Here’s a simple trick that I’ve been using for quite some time now. The intention here is to isolate gems for every project and make it in a seamless way possible.

I know that some of you might say that Bundler is already quite good at picking the right gems from your global set and requiring them as needed. While this is absolutely true and Bundler does a fantastic job with it, there are some benefits to my approach that you don’t get with global gems.

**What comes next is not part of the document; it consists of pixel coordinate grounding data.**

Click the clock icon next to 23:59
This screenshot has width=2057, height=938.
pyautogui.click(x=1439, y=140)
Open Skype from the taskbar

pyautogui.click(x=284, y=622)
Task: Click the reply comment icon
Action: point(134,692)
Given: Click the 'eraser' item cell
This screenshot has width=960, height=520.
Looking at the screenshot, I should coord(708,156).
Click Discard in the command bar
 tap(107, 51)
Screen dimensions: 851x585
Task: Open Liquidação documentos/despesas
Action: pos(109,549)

Basically it all boils down to a very simple shell function which I use instead of bundle install. Here it is:

function bundle!() {
  bundle $* --path ./.gems
}

This has been a part of my dotfiles for over a year now. What this does is it tells bundler to put all the gems in the directory called .gems in the current path. The immediate benefit is of course a clean gem list, which now only consists of default gems and gems I’ve chosen to be globally accessable (like awesome_print or pry). I can also now safely run gem cleanup without loosing any older dependencies.

After updating some of the gems in the project I can safely run bundle clean, which will take care of the unused versions, based on my Gemfile.lock, leaving only important stuff. And after I’m done with the project I can nuke the whole directory and it will take all the dependent gems away, leaving zero trace in my system.

But the best things about this approach is that I can run bundle open <GEM> in order to get access to the source and most importantly — make modifications without affecting any other projects. This helps a lot (and I mean a LOT) when debugging gems used in your projects.

So in case you’re interested — give this approach a go and tell me what you think. The only other thing you need to do to make this work is to add this line in you global .gitignore:

...
.gems
...

That’s it!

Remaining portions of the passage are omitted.